Open loop Meaning
In the continuing quest to find meaning in life, or if not meaning, at least a few good rules, I turn as usual to science. Science offers the phrase, “running open loop.” Open loop is an engineering term meaning a system that runs without feedback, without a self-governor, without correcting itself. A closed-loop sprinkler system has a ground-water sensor to tell it when to stop watering the lawn. An open loop sprinkler keeps sprinkling while the lawn washes down the hill. With this particular metaphor, however, science is not much help.
Open loop certainly doesn’t sounds like a good rule for life, does it. Dictators operating without input run open-loop, and ungoverned parts of Wall Street had a good try at it. I’ve also noticed that certain acquaintances who are socially isolated have quirks in their manners which social input would have corrected, or for which a loving spouse would surely have provided helpful feedback. Running open loop, you’d never learn.
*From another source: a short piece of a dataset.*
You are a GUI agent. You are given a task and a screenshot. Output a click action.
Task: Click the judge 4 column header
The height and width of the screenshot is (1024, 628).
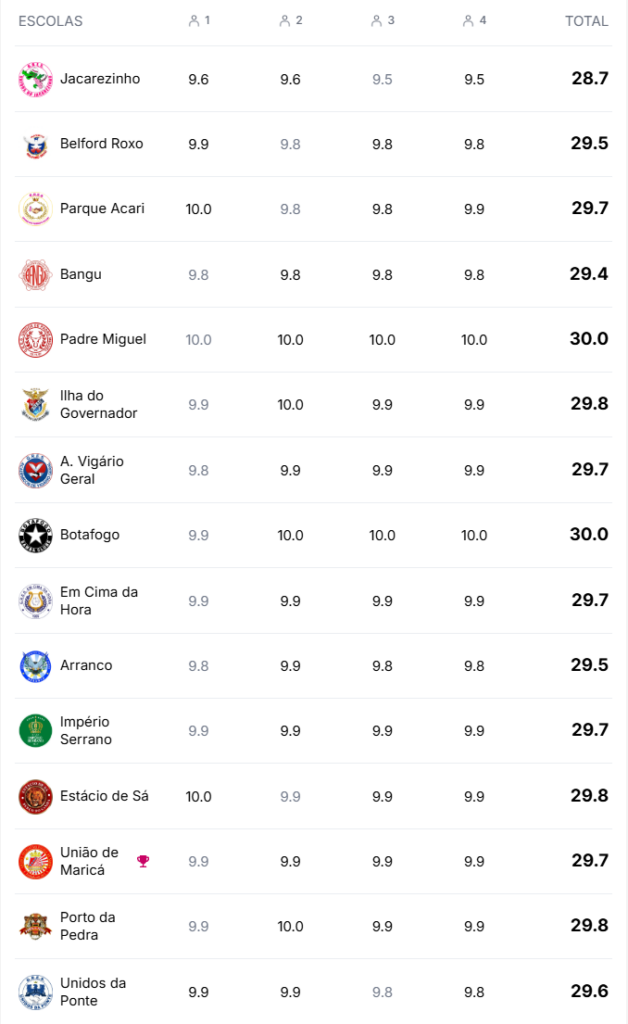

Closed loop, sometimes called feedback loop, doesn’t sound any better: 1. Input A; 2. Do something with A until B happens; 3. Goto 1. Wash, rinse, repeat. Round and around in the same track, it’s the quintessential definition of neurosis. I think “closed loop” is smarter than that, though. I think in some systems, if B hits a certain value, Step 3 can be End. Still, the point is either to hold a steady state or to die.
I like a nice stasis myself, probably too much so. But closed loop doesn’t seem like a good a rule for life either. So I have to make up my own rule here, though probably nature and the engineers have done it long since. Add up the errors to A until B happens, then add up the errors to B until C happens, and so on. Continually-adjusting self-government. Progress. A spiral maybe – nature does seem to like spirals and on every scale. Anyhow, a lot more interesting than infinite equilibrium; though now that I think about it, this spiral rule does remind me of Old Wally, an unrecoverable functioning alcoholic, sitting on the side of his daybed, scratching and saying to himself, “Every day I keep getting better and better. One of these days I’m going to die of improvements.” Find whatever rule in this you can – I’m apparently getting confused.